Homology of the first five amino acids (excluding the initial methionine), and, therefore the TIS, was inferred based on the value of pair-wise similarity scoring between human, as reference, and other species. A similarity of ≥50% was considered “homology”. This threshold was achieved following BLASTing three thousand random pair-wise similarity checks of the initial five amino acids of randomly selected proteins as previously described [33].
Scoring human-specific and non-specific TR co-occurrences with homologous and non-homologous TISs
In both weighing methods, the initial five amino acid sequence (excluding the initial methionine) of the human TISs that were flanked by human-specific and non-specific TRs were BLASTed against all the initial five amino acids (excluding the initial methionine) of the orthologous/paralogous genes in the remaining 83 species. The above was aimed at comparing the number of events in which human-specific and non-specific TRs co-occurred with homologous and non-homologous (TISs) in reference to human. For computing the number of homologous and non-homologous TISs, we needed to consider a number of assumptions. We defined G as the set of all human protein coding genes. Therefore, g denoted a gene that belonged to the G set (Eq. 3).

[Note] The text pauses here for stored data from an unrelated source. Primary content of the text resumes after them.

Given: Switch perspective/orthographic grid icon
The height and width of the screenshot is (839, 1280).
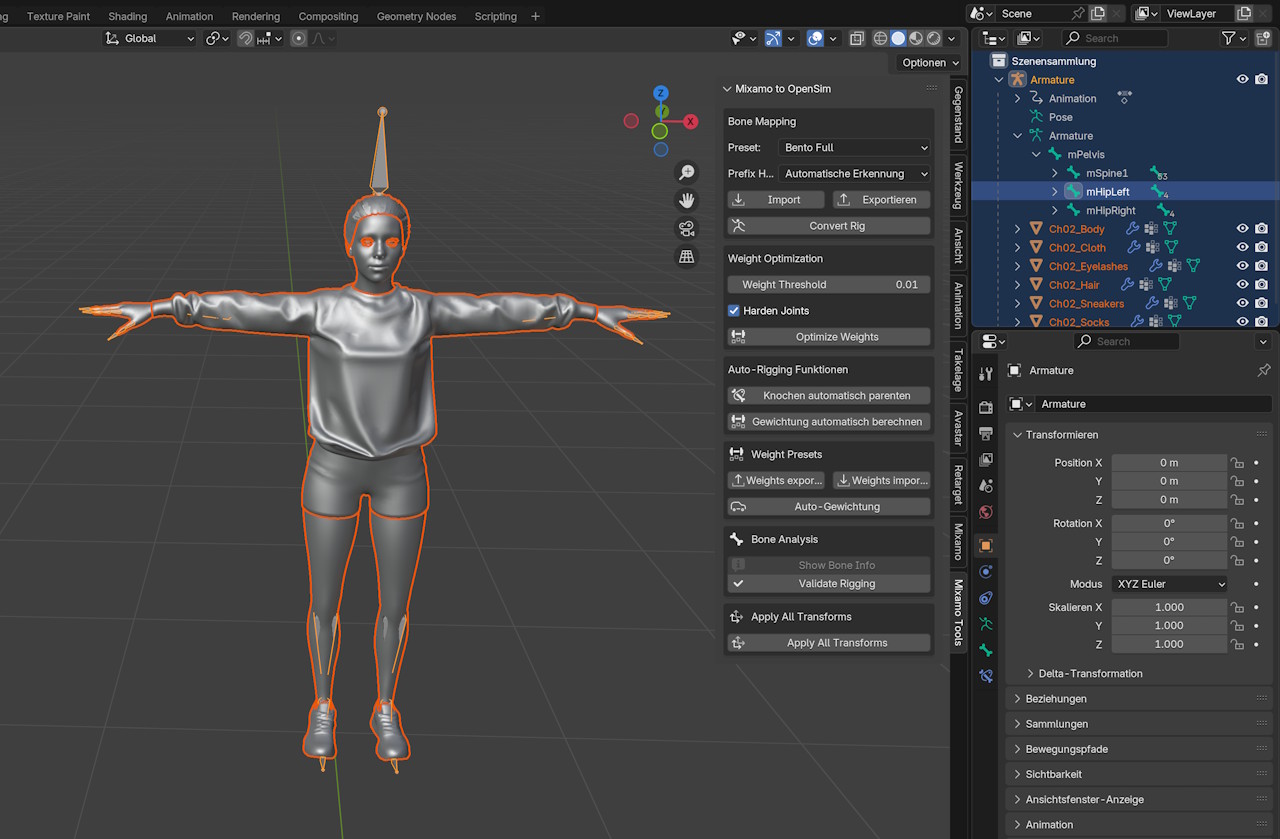Looking at the screenshot, I should tap(686, 256).
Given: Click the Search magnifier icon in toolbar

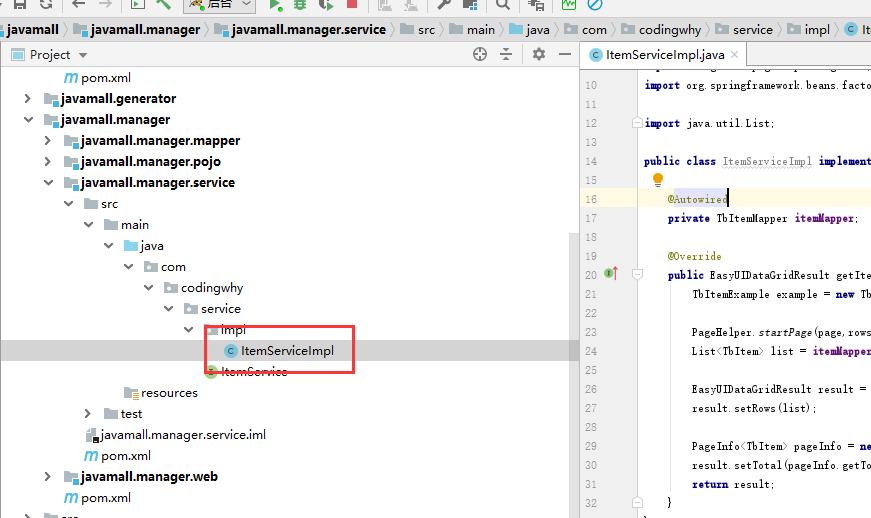Looking at the screenshot, I should coord(502,5).
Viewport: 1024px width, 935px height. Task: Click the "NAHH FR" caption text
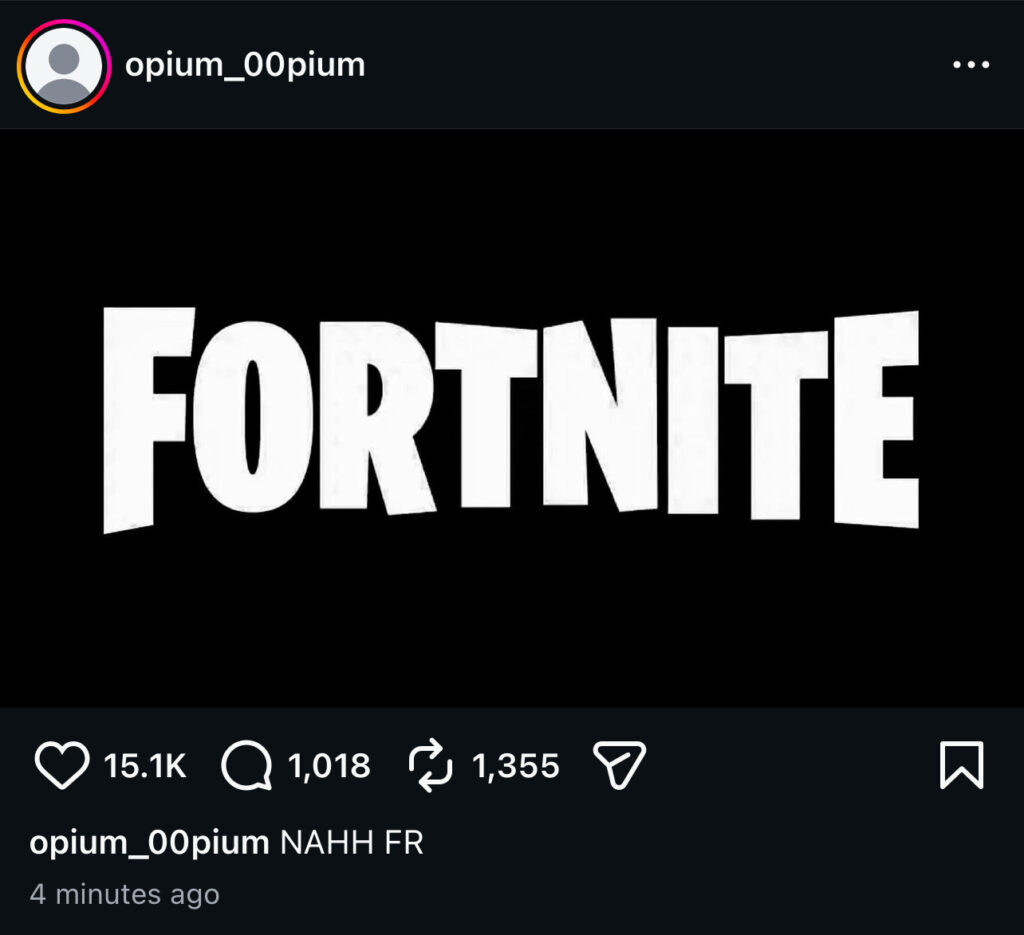click(x=352, y=843)
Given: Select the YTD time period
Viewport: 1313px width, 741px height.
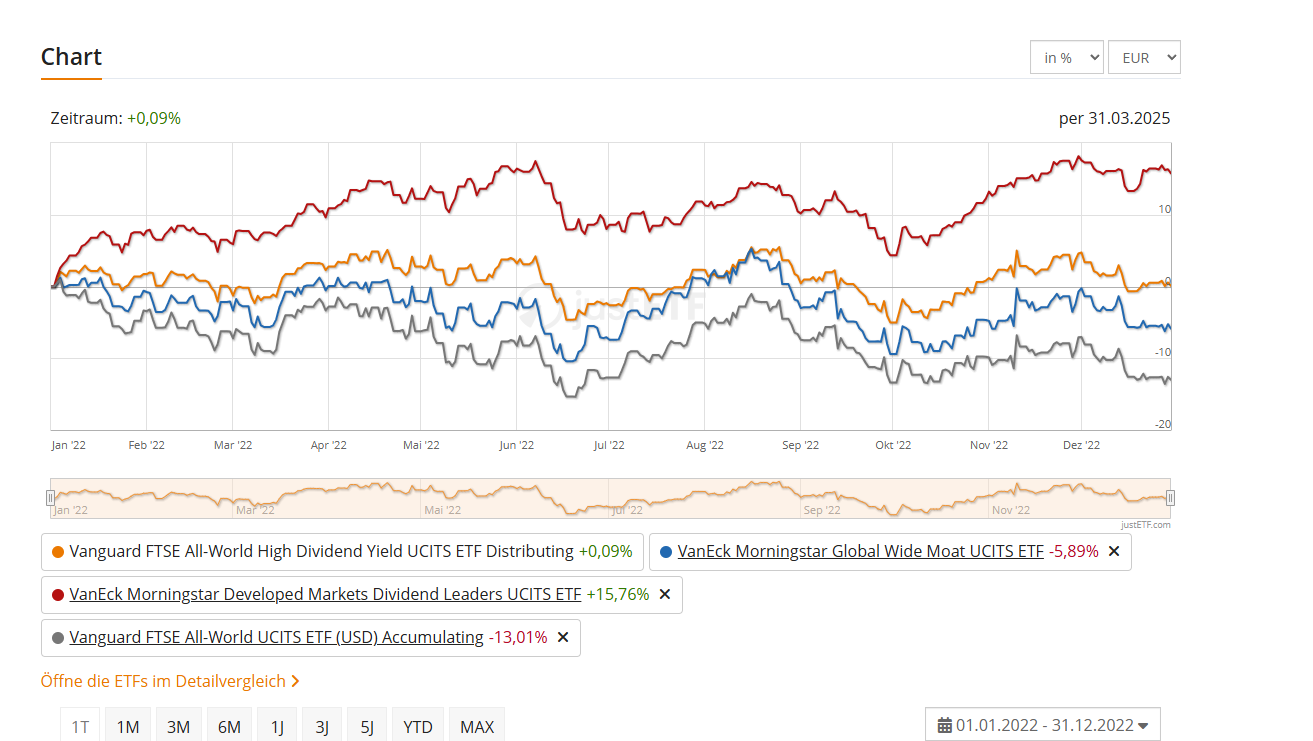Looking at the screenshot, I should (418, 727).
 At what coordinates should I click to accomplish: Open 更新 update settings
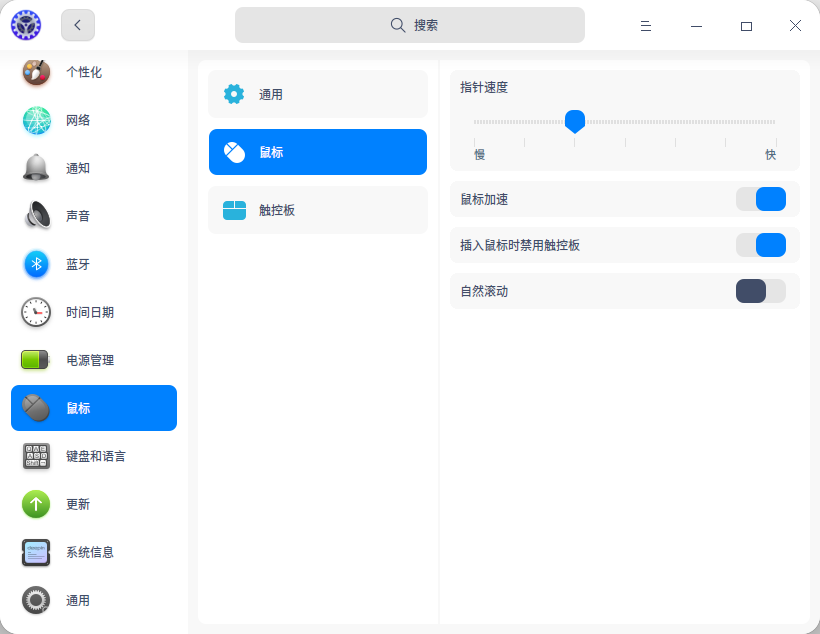coord(94,504)
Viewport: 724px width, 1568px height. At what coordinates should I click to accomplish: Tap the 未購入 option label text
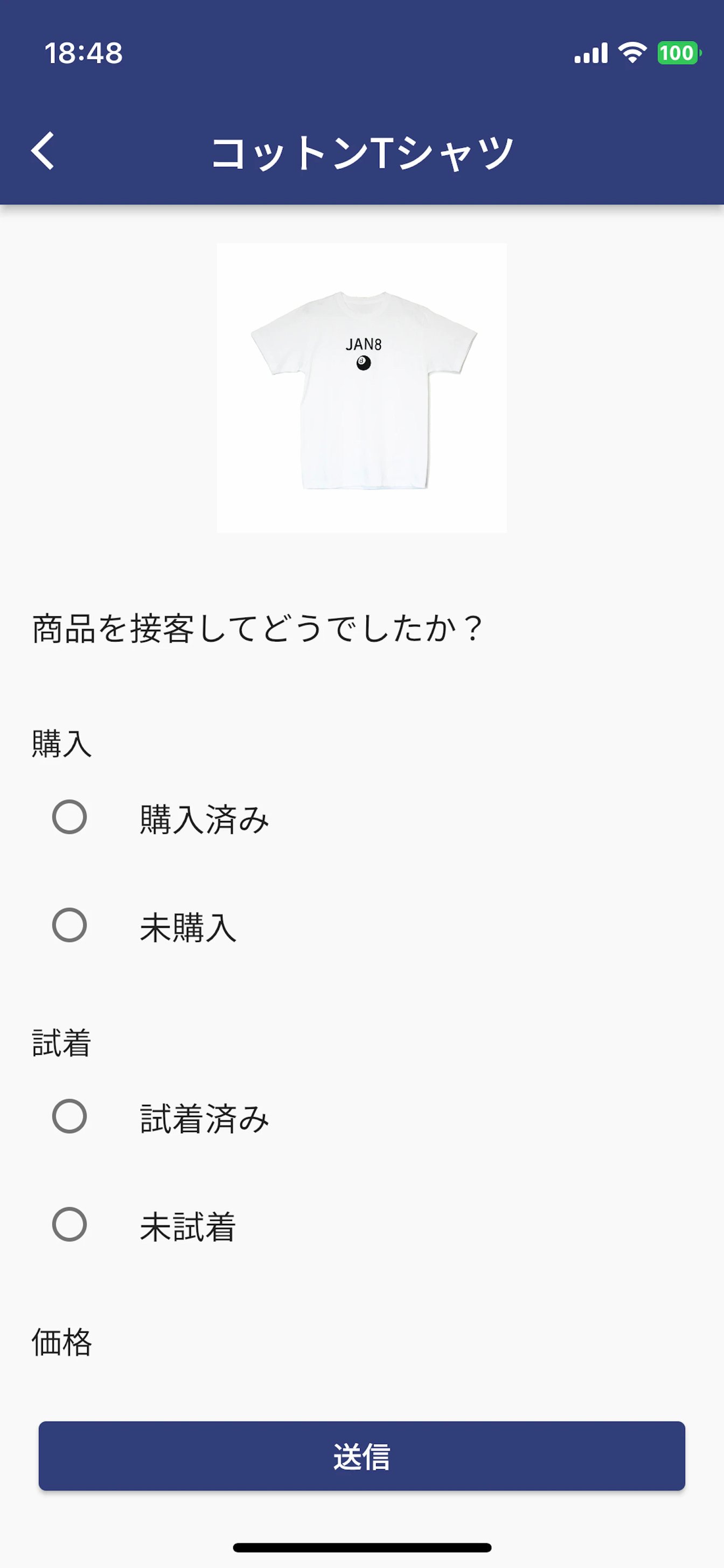coord(188,927)
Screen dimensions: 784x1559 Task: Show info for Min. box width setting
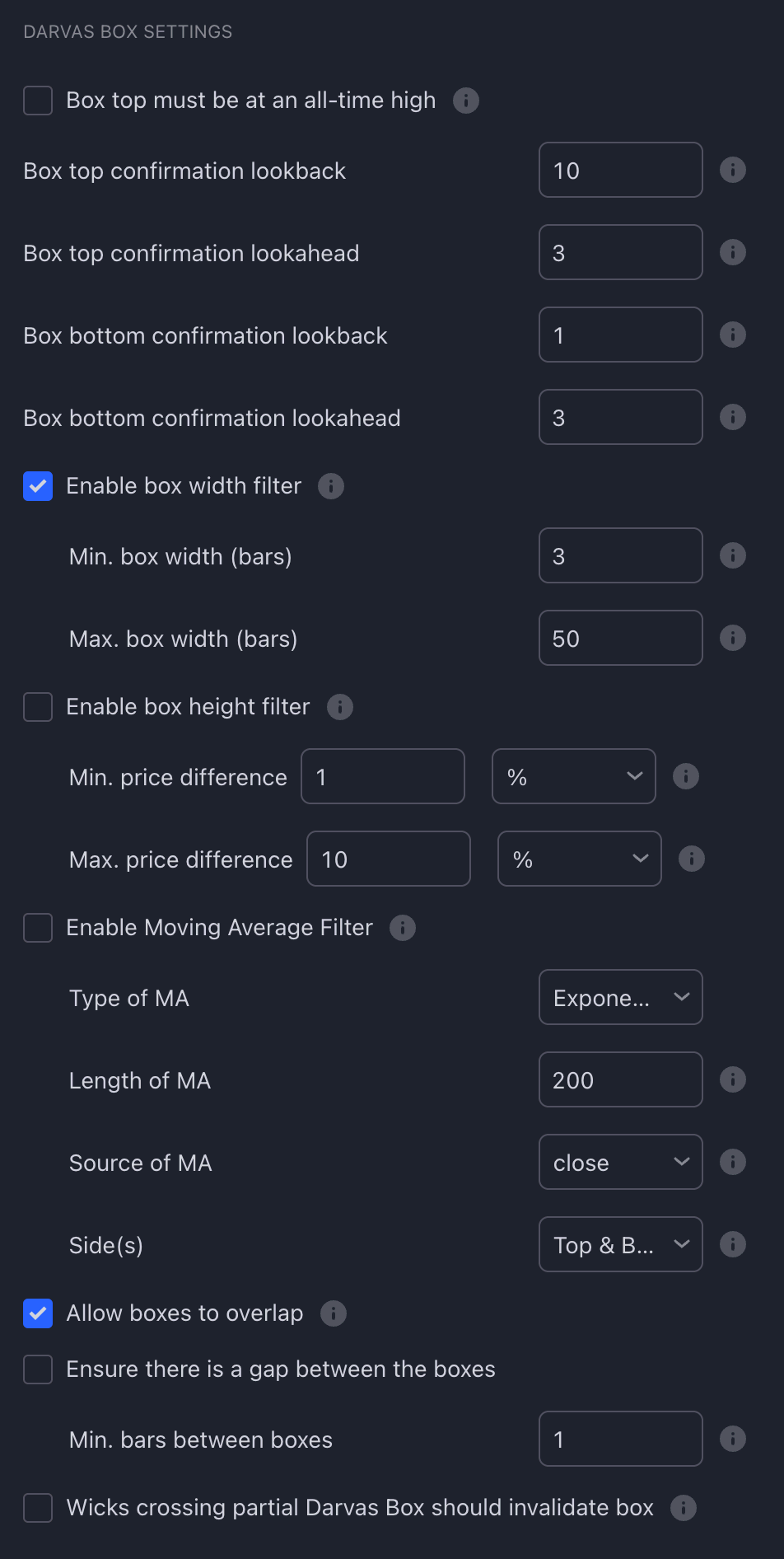[732, 555]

$$G=\left\{g|g\ is\ a\ human\ protein\ coding\ gene\right\}$$
(3)
We also defined TH(g) and \({T}_{\overline{H}}(g)\) as the set of all annotated transcripts in a gene g, which belonged to human and other species, respectively (Eqs. 4 and 5).
$${T}_H(g)=\left\{t\ |\begin{array}{c}\ t\ \mathrm{was}\ \mathrm{a}\ \mathrm{human}\ \mathrm{protein}\ \mathrm{coding}\ \mathrm{transcript}\ \mathrm{which}\ \\ {}\mathrm{belonged}\ \mathrm{to}\ \mathrm{the}\ \mathrm{gene},g\end{array}\right\}$$
(4)
$${T}_{\overline{H}}(g)=\left\{t\ |\begin{array}{c}\ t\ \mathrm{was}\ \mathrm{a}\ \mathrm{protein}\ \mathrm{coding}\ \mathrm{transcript}\ \mathrm{which}\ \mathrm{belonged}\ \\ {}\ \mathrm{to}\ \mathrm{the}\ \mathrm{gene},g\ \mathrm{but},\mathrm{did}\ \mathrm{not}\ \mathrm{exist}\ \mathrm{in}\ \mathrm{human}\end{array}\right\}$$
(5)
Moreover, T∗ denoted all filtered transcripts of T which had at least one human-.
specific TR at the 120 bp interval upstream of the TIS, while, T+ denoted all filtered transcripts of T, which had at least one TR at the 120 bp interval upstream of the TIS.
The following formula was developed to measure the degree of similarity of two peptides in the two weighing settings (Eq. 6).
$${H}_k=\sum_{g\epsilon G\ }\sum_{t_a\epsilon {T}_H^{\ast }(g)\ }\sum_{t_b\epsilon {T}_{\overline{H}}^{+}(g)\ }{\Theta}_k\left({t}_a,{t}_b\right)$$
(6)
In this formula, Θ is a binary function that decides whether the transcripts are homologous or not, and k = {1, 2} refer to each weight setting. If S function measures the similarity score, Θ can be defined as follow (Eq. 7):
$${\Theta}_k\left({t}_a,{t}_b\right)=\left\{\ \begin{array}{c}1, if\ {S}_k\left({t}_a,{t}_b\right)\ge 50\\ {}0,o.w.\end{array}\right.$$
(7)
For calculating the similarity score, we used another binary function. We defined Φ as follows: (Eq. 8):
$$\Phi \left(x,y\right)=\left\{\begin{array}{c}1, if\ x=y\\ {}0,o.w.\end{array}\right.$$
(8)
This function takes two amino acids as argument and returns 1 as output if they are the same, and zero if they are not the same. Therefore, S(ta, tb) is defined by the following formula (Eq. 9):
$${S}_k\left({t}_a,{t}_b\right)=\sum_{i=2}^6{w}_{k,i}\Phi \left({P}_i\left({t}_a\right),{P}_i\left({t}_b\right)\ \right)$$
(9)
In this function, the ith amino acid in the sequence of the transcript t, is denoted by Pi(t).
We replicated the comparisons in 10-fold cross-validation. In each-fold, genes with human non-specific TRs were randomly selected according to the number of genes in the group with human-specific TRs. This process was repeated for the two methods (two different weight vectors) and for each of the four categories of TRs. For each category and weighing method, the mean of the result of each round was calculated as a final result. Finally, the Fisher’s exact test was run for each-fold (Additional Table 2).